> **PROBLEM SET**:
[1] List every person the Cuba policy text below identifies by both first and last name.
[2] Using the Cuba policy text below, answer:
(a) In what year was the Helms-Burton Act passed?
(b) On what date does the 30-day suspension of Title III begin?
(c) About how many entities are on the Cuba Restricted List?

> **TEXT PASSAGE**:

--------------------

The State Department announced a shift in Cuba policy on Monday that will allow lawsuits to proceed against Cuban government entities that traffic with property seized from Americans after the 1959 revolution.

The decision changes the way a 1996 law best known as the Helms-Burton Act is implemented, and was announced in a post on the State Department’s website.

The law’s Title III is a provision that allows lawsuits against the use of confiscated property, but its full enactment has been suspended every six months by every president since Bill Clinton.

The new guidance includes a short-term 30-day suspension of Title III starting on March 19 and creates an exception for the roughly 200 entities on the Cuba Restricted List.

That means U.S. nationals will be able to sue entities on that list for the first time since passage of the Helms-Burton law, named for the bill’s original sponsors, former Sens. Jesse Helms (R-N.C.) and Dan Burton (R-Ind.).

The Trump administration’s short-term suspension also leaves the door open to new guidance in April.

--------------------

> **COLLECTED MATERIAL**:
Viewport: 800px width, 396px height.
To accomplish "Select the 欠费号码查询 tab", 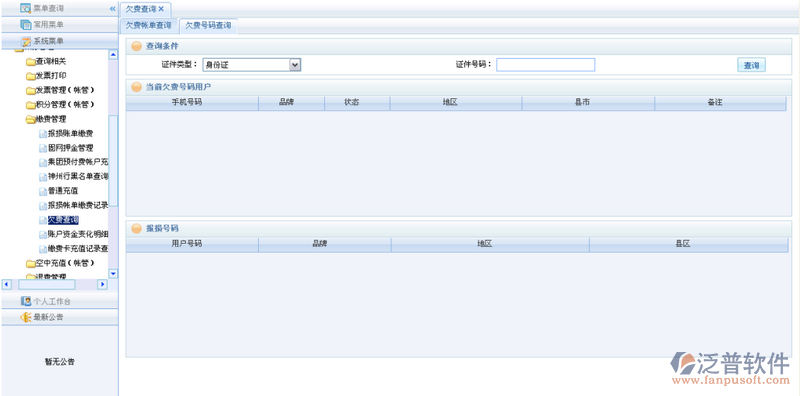I will (x=208, y=26).
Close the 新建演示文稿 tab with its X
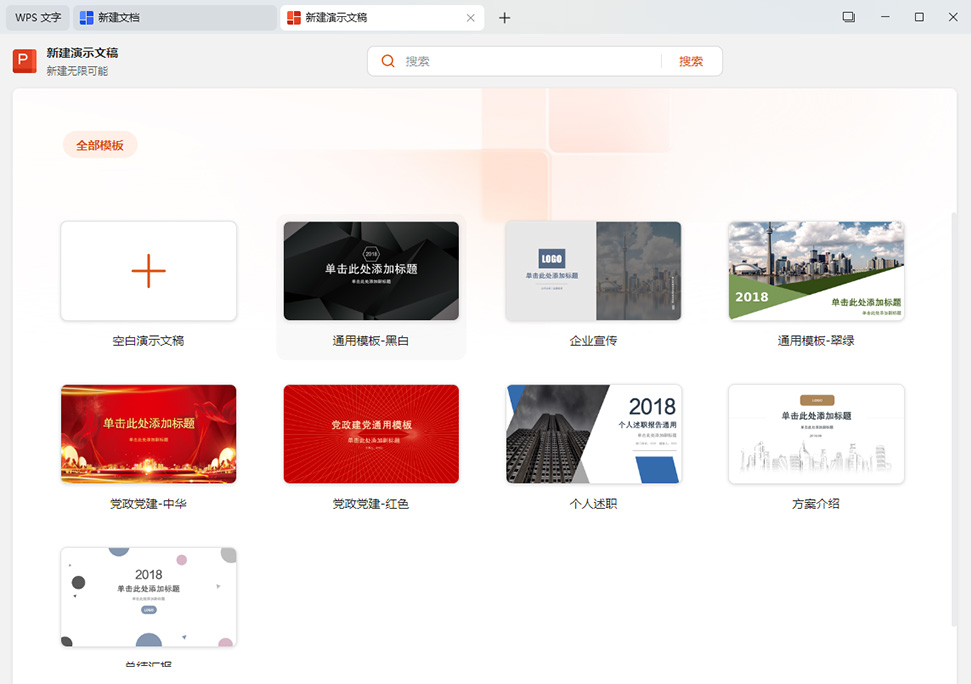 tap(470, 17)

--------------------

> **RESULTS**:
[1]
Bill Clinton
Jesse Helms
Dan Burton

[2]
(a) 1996
(b) March 19
(c) Roughly 200